Press Coverage

NPR Interview

Wednesday, April 18, 2007

Visit the KQED site to listen to a particularly intelligent and lively interview with Michael Krasny out in San Francisco.

Newsweek

Monday, April 16, 2007

"In his long career, Groopman, whose research interests range from hematology and oncology to AIDS, has made his share of mistakes, and clearly learned from them. The number of ways in which a doctor can screw up make for uncomfortable reading: 'satisfaction of search,' the tendency to stop considering alternative explanations once you arrive at a plausible hypothesis; 'diagnosis momentum,' the unconscious suppression of evidence that conflicts with an existing theory; 'commission bias,' the preference for action for its own sake. Groopman has particular disdain for snap judgments and intuitive leaps not supported by rigorous logic. One of his heroes is a radiologist named Dennis Orwig, whose insistence on methodically tracing every loop and twist of intestine in an X-ray led him to a difficult diagnosis of a potentially fatal bowel condition."

Read the full Newsweek article here.

New York Times Book Review

Monday, April 2, 2007

"This elegant, tough-minded book recounts stories about how doctors and patients interact with one other.

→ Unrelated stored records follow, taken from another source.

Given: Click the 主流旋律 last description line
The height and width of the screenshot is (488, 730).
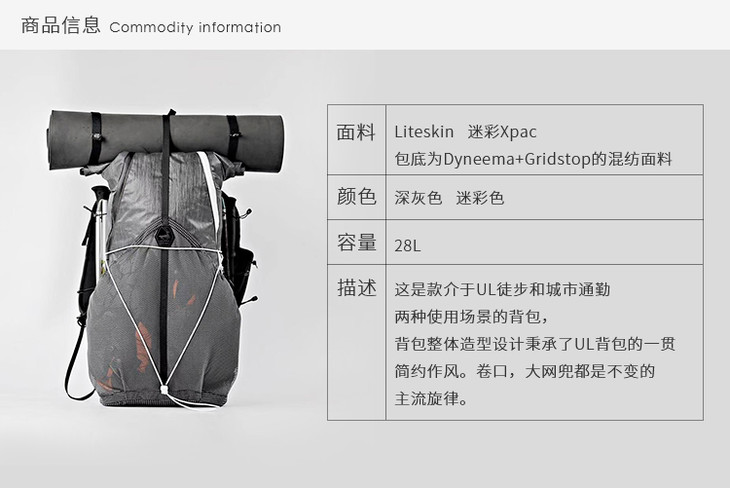Looking at the screenshot, I should click(431, 399).
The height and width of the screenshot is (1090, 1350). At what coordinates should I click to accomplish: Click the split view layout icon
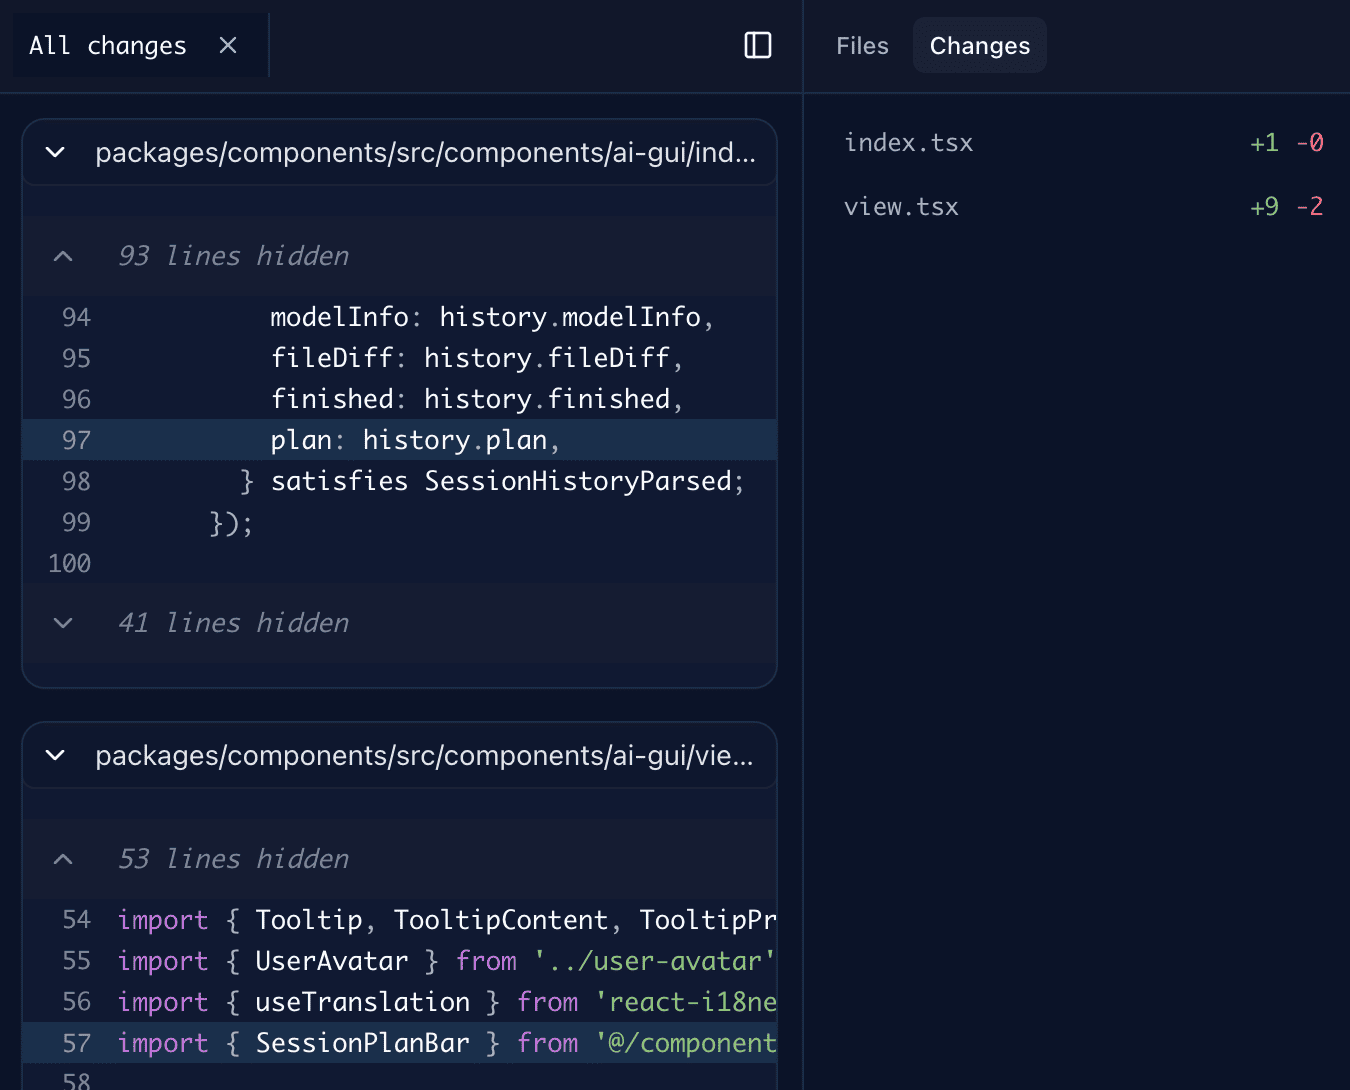tap(758, 45)
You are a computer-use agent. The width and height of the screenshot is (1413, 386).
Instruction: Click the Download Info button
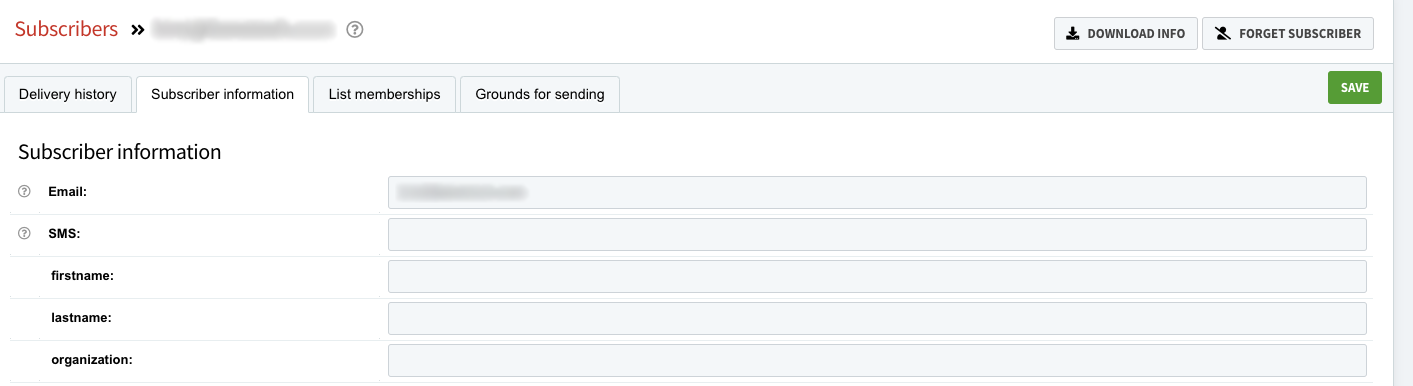pos(1126,33)
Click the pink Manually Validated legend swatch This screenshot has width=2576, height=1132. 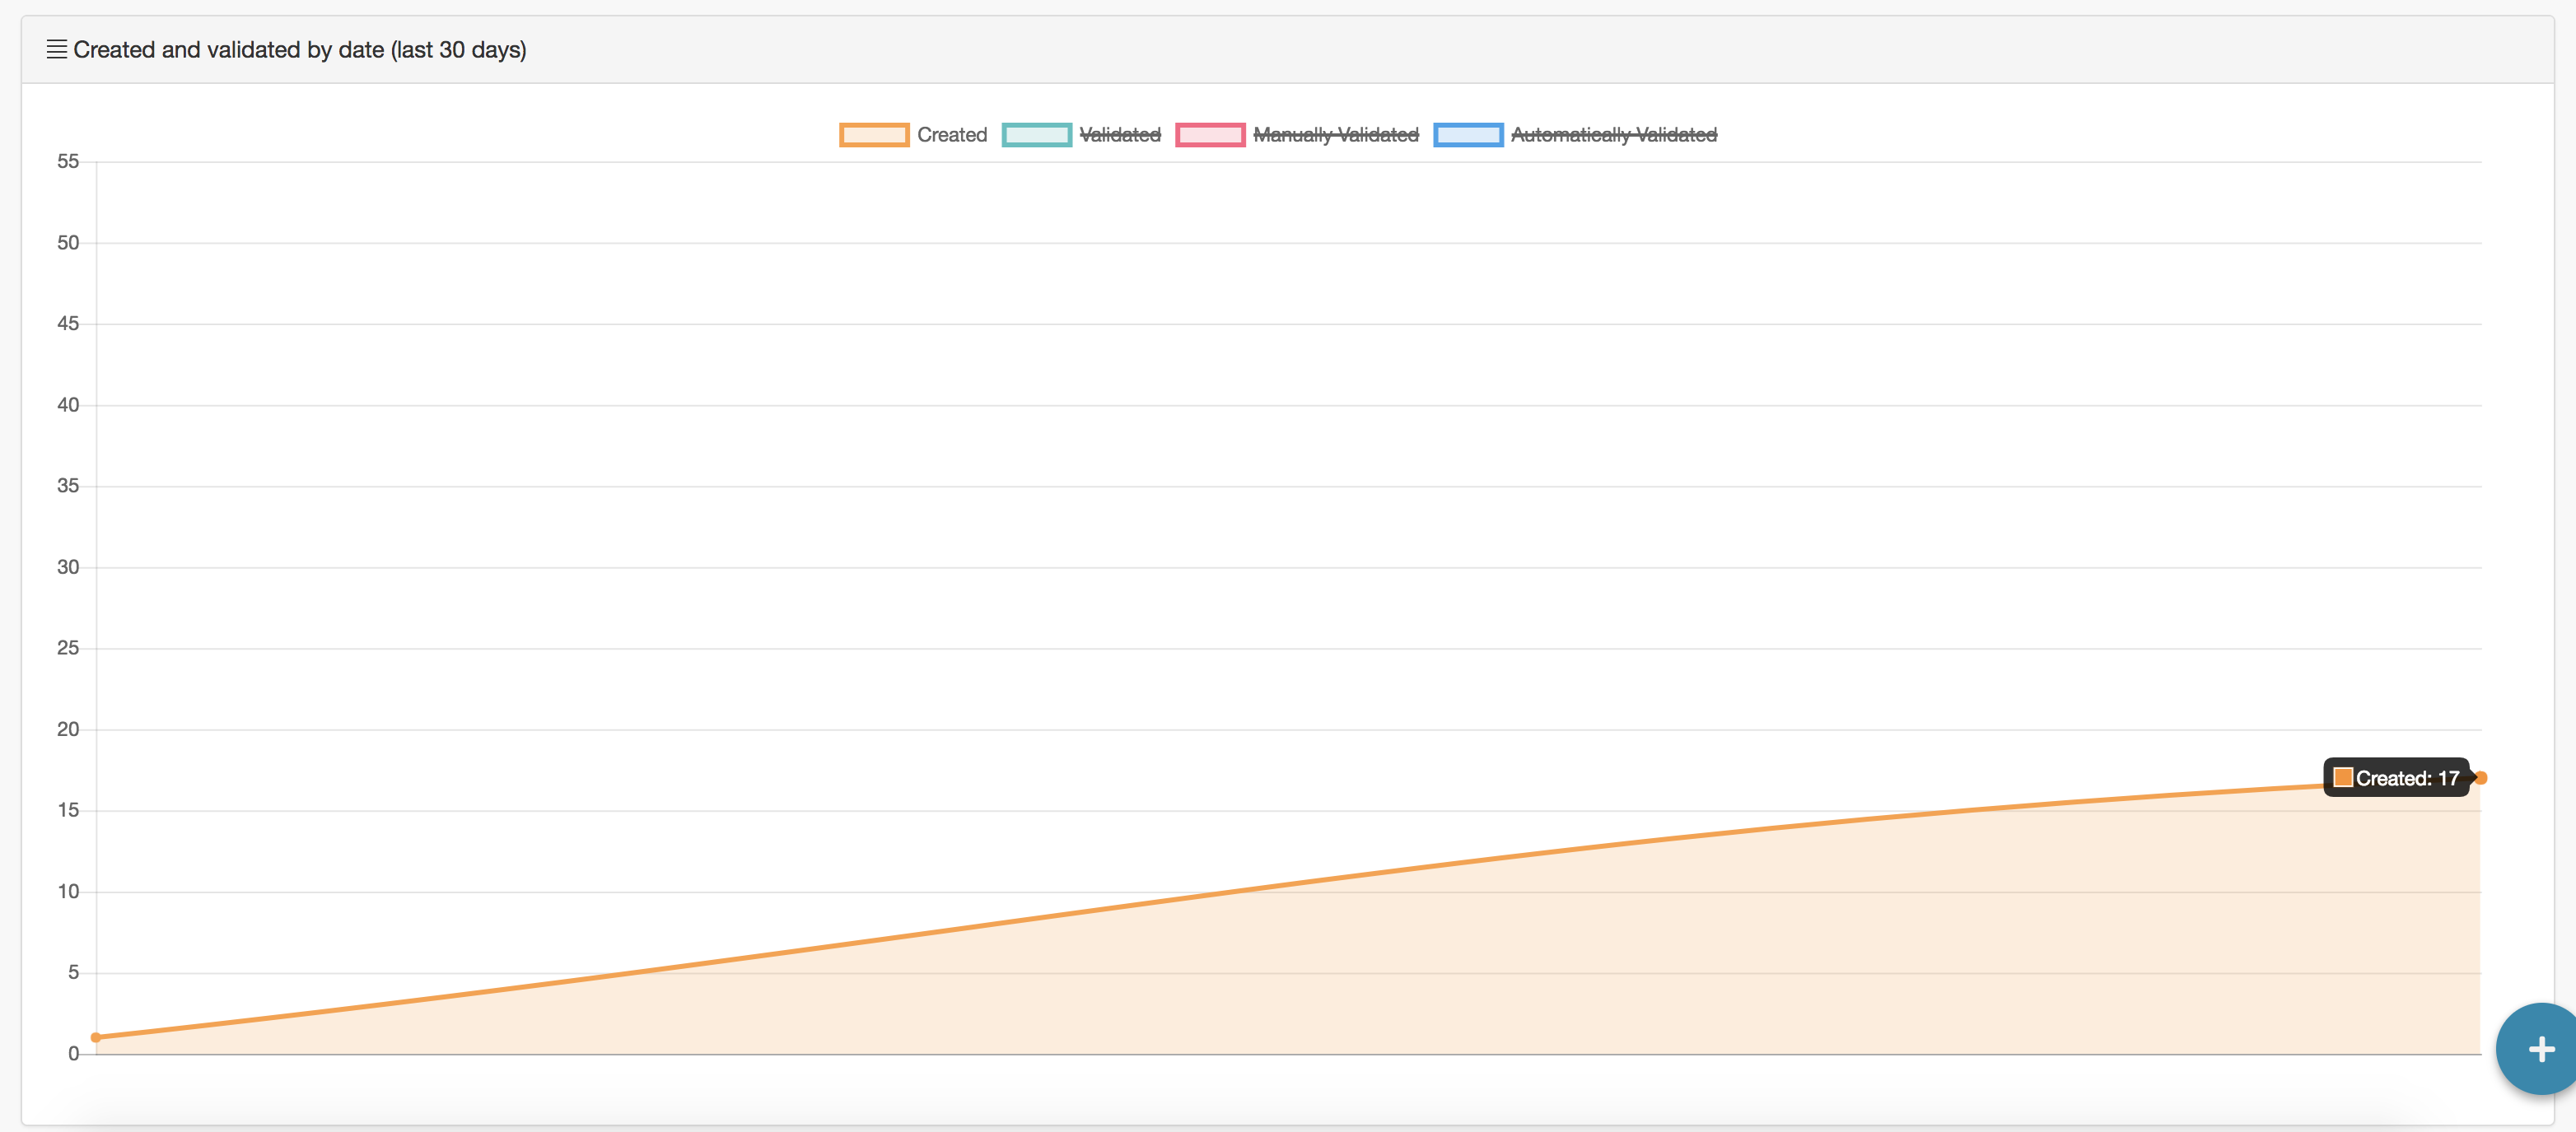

In the hands of Jerome Groopman, professor of medicine at Harvard and a staff writer for The New Yorker, these clinical episodes make absorbing reading and are often deeply affecting. At the same time, the author is commenting on some of the most profound problems facing modern medicine." -Michael Crichton

The rest of the article is located at the New York Times website.

Parade Magazine

Sunday, April 1, 2007

Dr. Jerome Groopman, author of the new book How Doctors Think (Houghton Mifflin), says one key to avoid medical mistakes is for patients to become their doctor’s partner and to ask the questions that will help their doctor think better.